From 1796 to 1798 he was a member of the Maryland House of Delegates. He served in Congress from 1799 to 1806, and during the session of 1801-02 gained renown by insisting, although he was dangerously ill, upon being carried into the House for seventeen successive days, to cast his ballot in favor of Jefferson in the contest between Burr and Jefferson for the presidency.
Nicholson displayed great ability in the House and soon, with Nathaniel Macon of North Carolina and John Randolph of Roanoke, became one of its three leaders. Between Randolph and Nicholson a strong friendship developed.
On May 13, 1803, Jefferson wrote to Nicholson and suggested that he take the necessary steps to arrange for the impeachment of Justice Samuel Chase; but Nicholson was a candidate for Chase's office, which, it appears to have been well understood, he was to receive if Chase was impeached. Accordingly at a hint from Macon that no candidate for the judge's office should be the leader in the proceedings, he passed the President's charge to Randolph.
When the governor and council first offered him a position as associate judge of the second judicial district of Maryland, which carried with it a salary of $1400 a year, he declined the offer, but when in March 1806 he was offered the chief judgeship of the sixth judicial district at $2200 a year, he accepted it. His letter of resignation was read to the House on April 9, 1806, by the speaker. At once Randolph wrote him: "I was not in the House when your letter to the speaker was read but I got it from Beckly and paid it the willing tribute of my tears. God bless you, Nicholson".

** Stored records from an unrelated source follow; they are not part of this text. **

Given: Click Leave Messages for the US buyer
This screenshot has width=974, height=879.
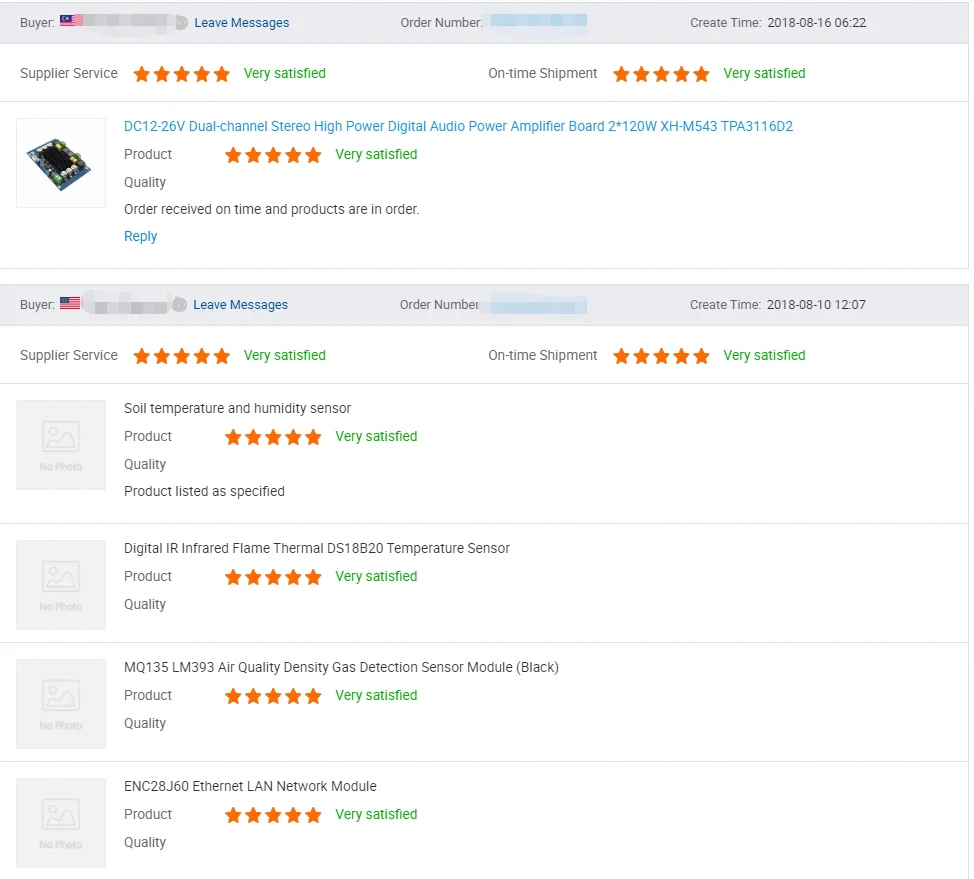Looking at the screenshot, I should pyautogui.click(x=240, y=305).

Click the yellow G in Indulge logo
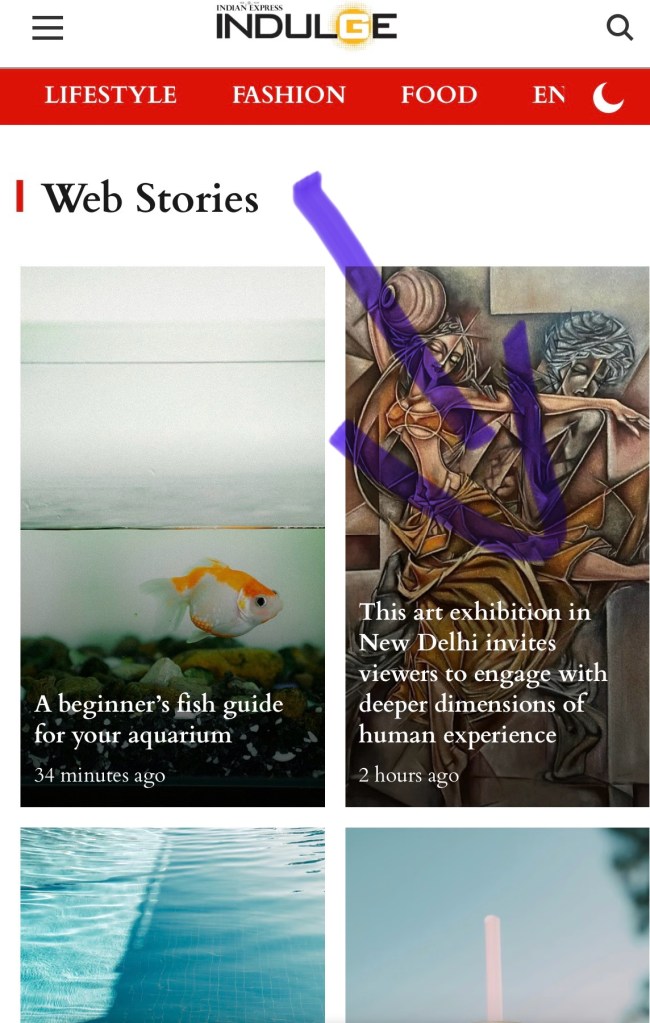tap(353, 27)
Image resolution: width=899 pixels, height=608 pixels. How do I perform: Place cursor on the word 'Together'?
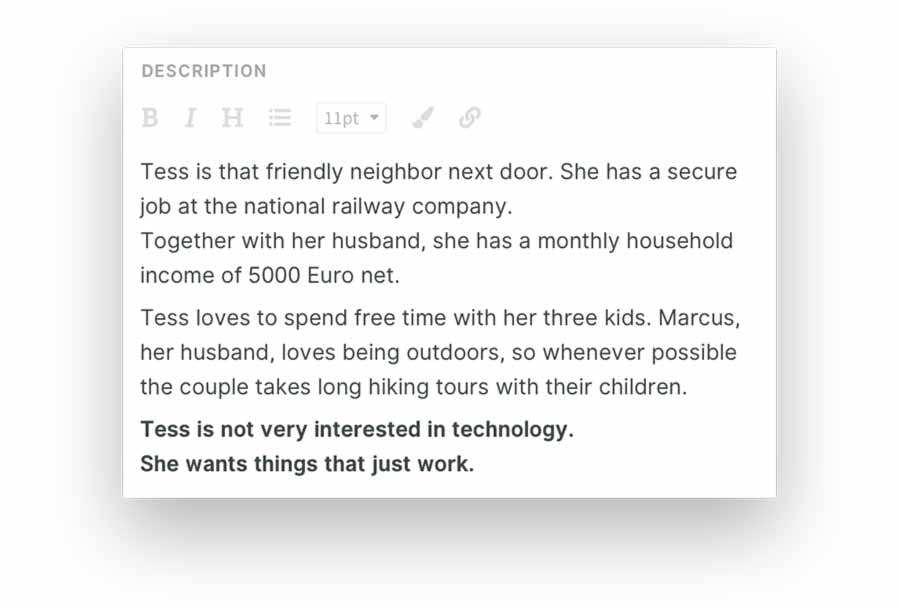183,241
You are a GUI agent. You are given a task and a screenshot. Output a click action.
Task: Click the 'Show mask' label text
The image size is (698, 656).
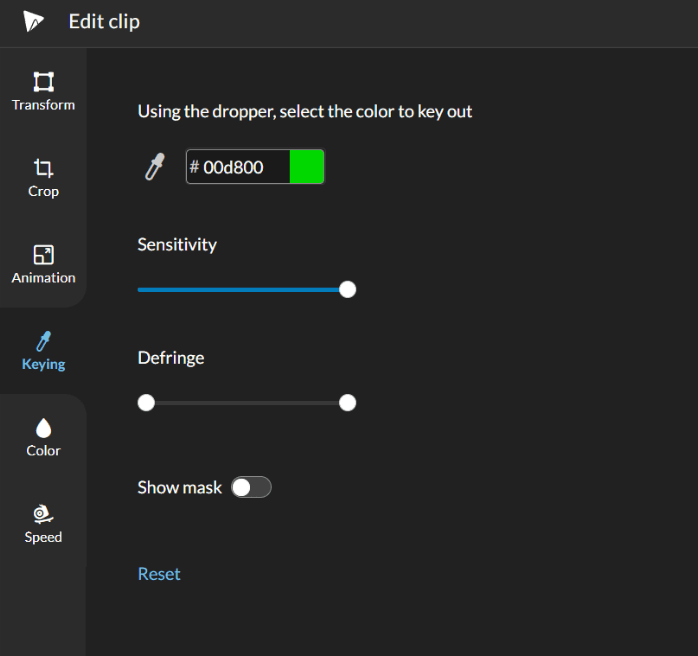[179, 487]
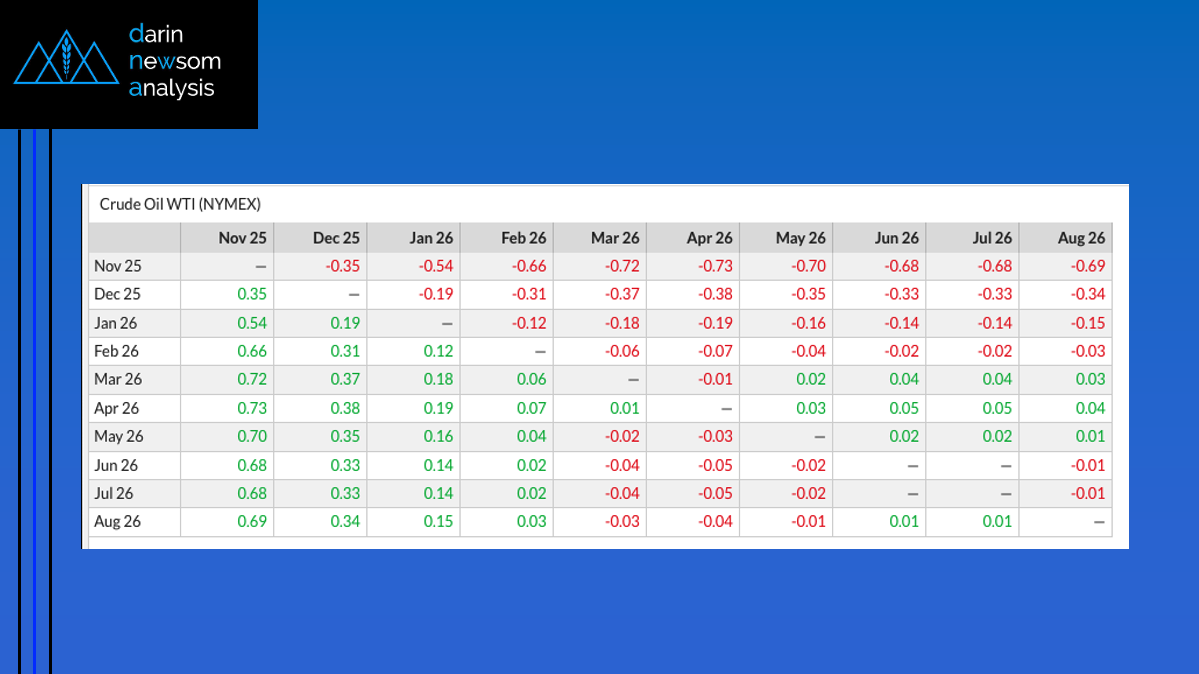The image size is (1199, 674).
Task: Click the 0.35 value in Dec 25 row
Action: [252, 295]
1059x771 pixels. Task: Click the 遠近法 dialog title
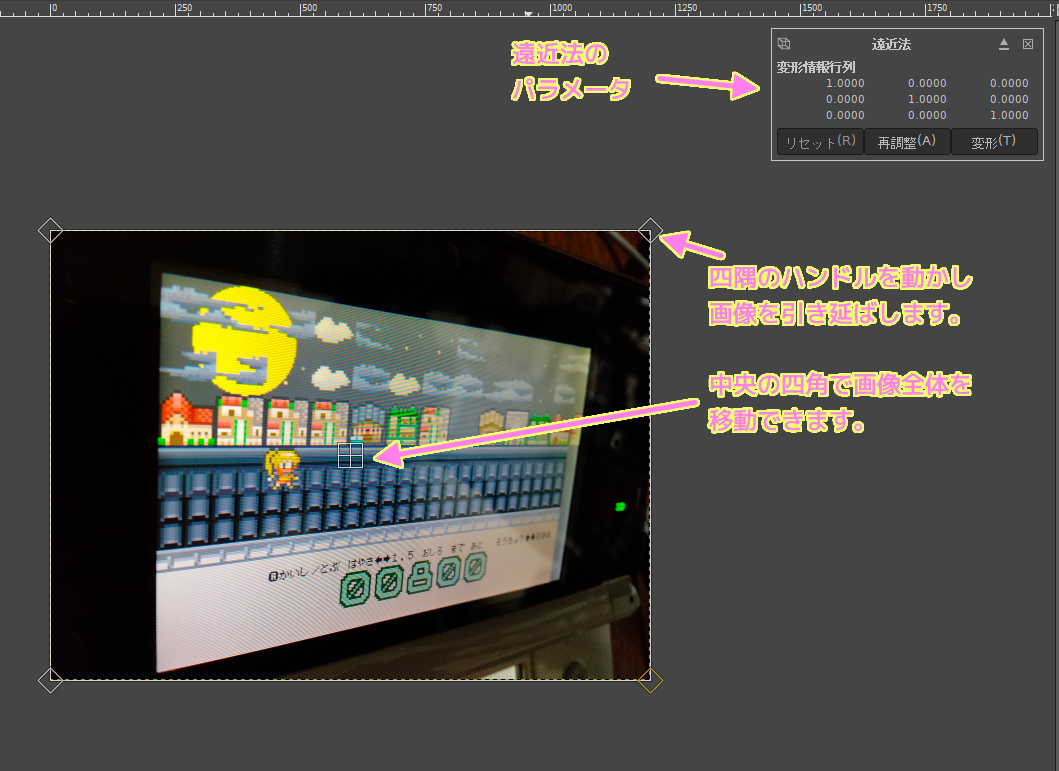click(x=891, y=44)
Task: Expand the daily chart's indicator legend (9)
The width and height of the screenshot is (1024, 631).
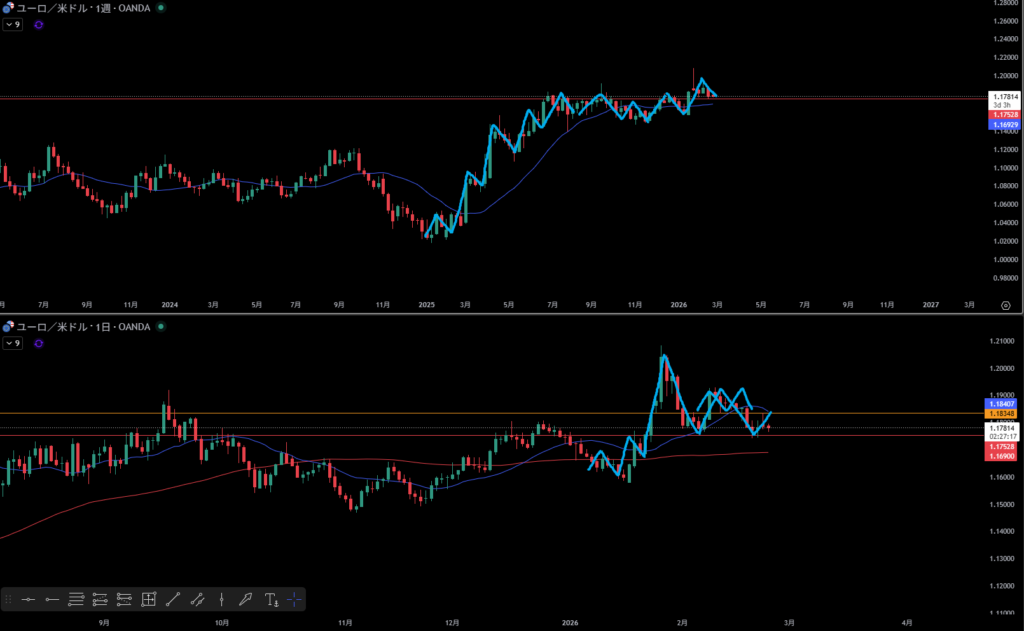Action: (12, 343)
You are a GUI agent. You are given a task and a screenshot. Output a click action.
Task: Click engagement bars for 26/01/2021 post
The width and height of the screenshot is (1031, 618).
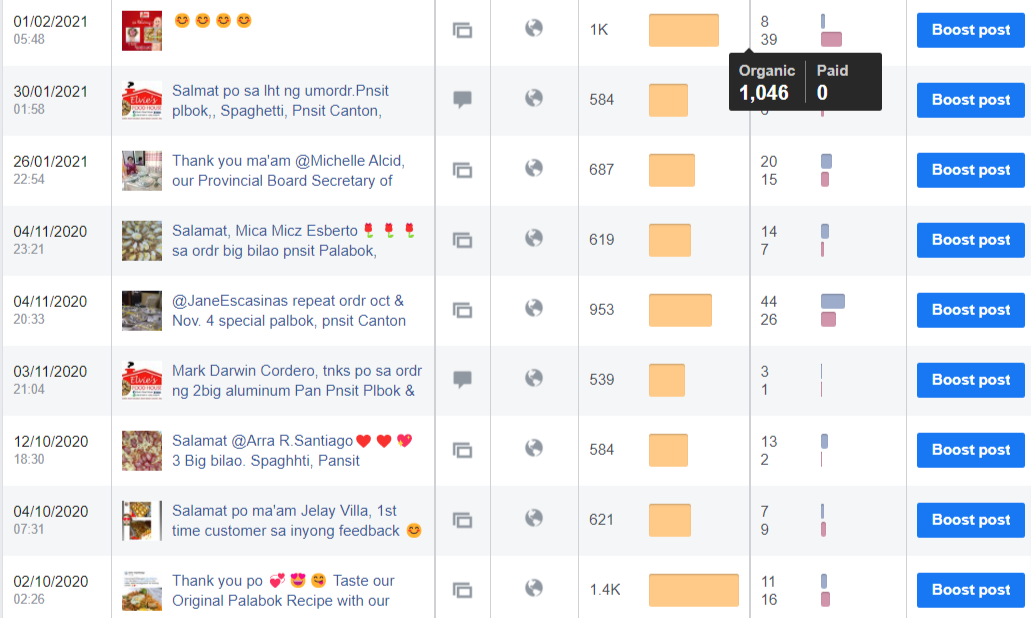pyautogui.click(x=826, y=170)
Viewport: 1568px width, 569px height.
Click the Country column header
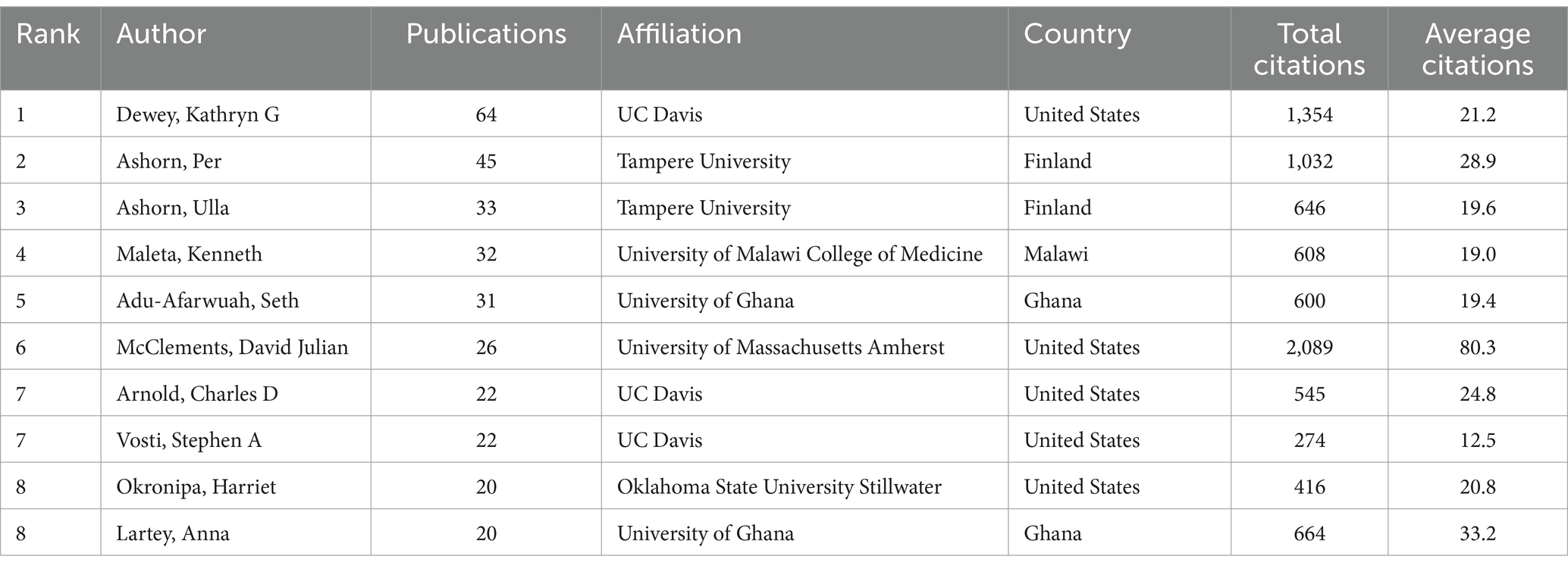[1077, 34]
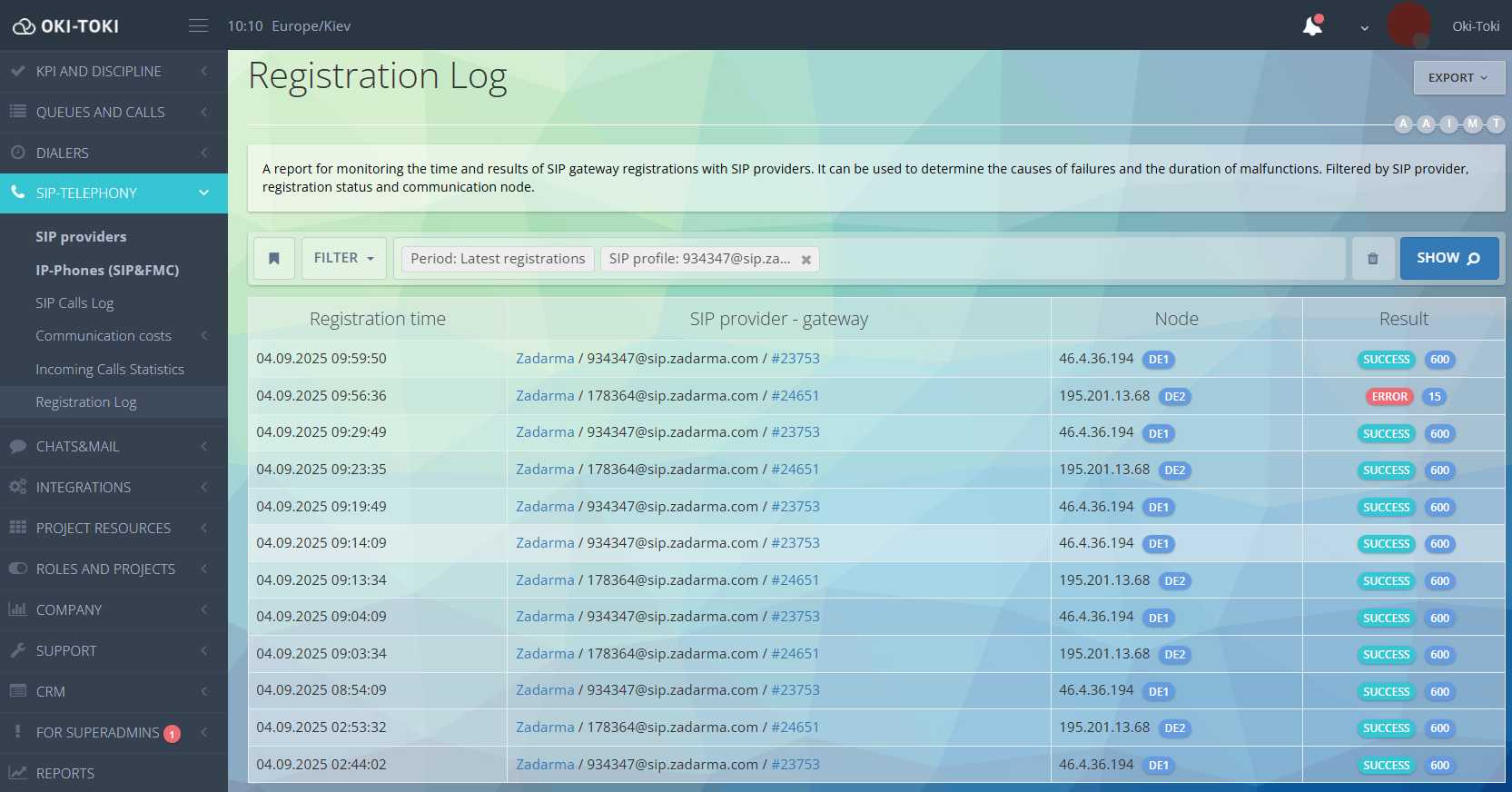Screen dimensions: 1512x792
Task: Click the round 'T' badge icon
Action: [1496, 124]
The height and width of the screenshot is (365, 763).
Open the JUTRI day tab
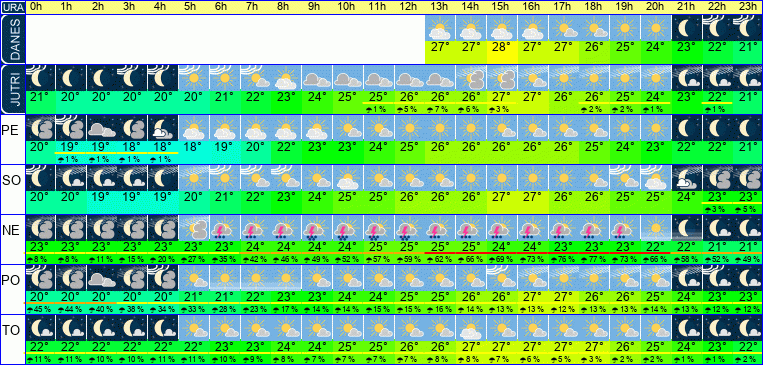(12, 90)
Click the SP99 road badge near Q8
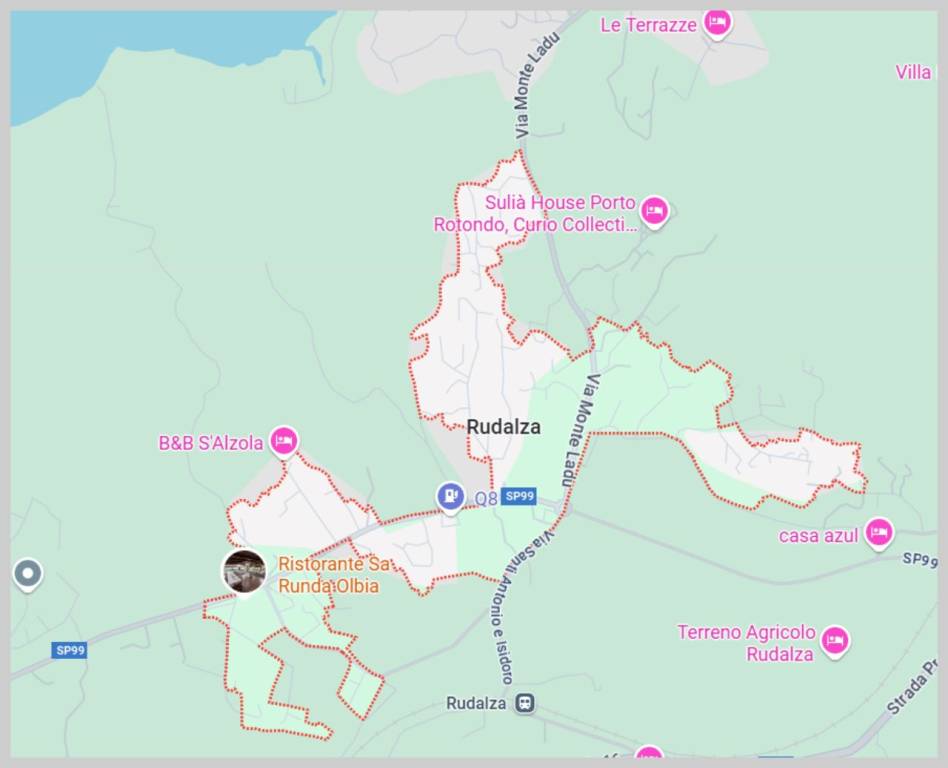 pos(519,496)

Nicholson served as a judge of the Maryland court of appeals from 1806 until his death in 1817. In one of the earliest cases over which he presided he stated that "he had uniformly been of opinion, that it was improper for the court in the last resort, to assign their reasons for the final judgment. In the inferior court it was proper that they should give the reasons of their decision, because it afforded counsel an opportunity, when they came before the court of appeals, to show the fallacy of the reasoning of the court below, if it was fallacious. He had therefore, on this account, always given the reasons of the court in which he presided. But here there was no necessity of that kind, because the decision of the court of appeals became the law of the land, whether that or their reasoning was or was not correct; and where the reasoning was bad, it was too often blended with the decision of the court, and considered likewise as the law". He deviated from this rule in only two or three instances and his longest opinion does not exceed a page and a half.
As a circuit judge, however, he wrote full-length opinions, which reveal the ability for which he was so highly regarded by the bar and the public.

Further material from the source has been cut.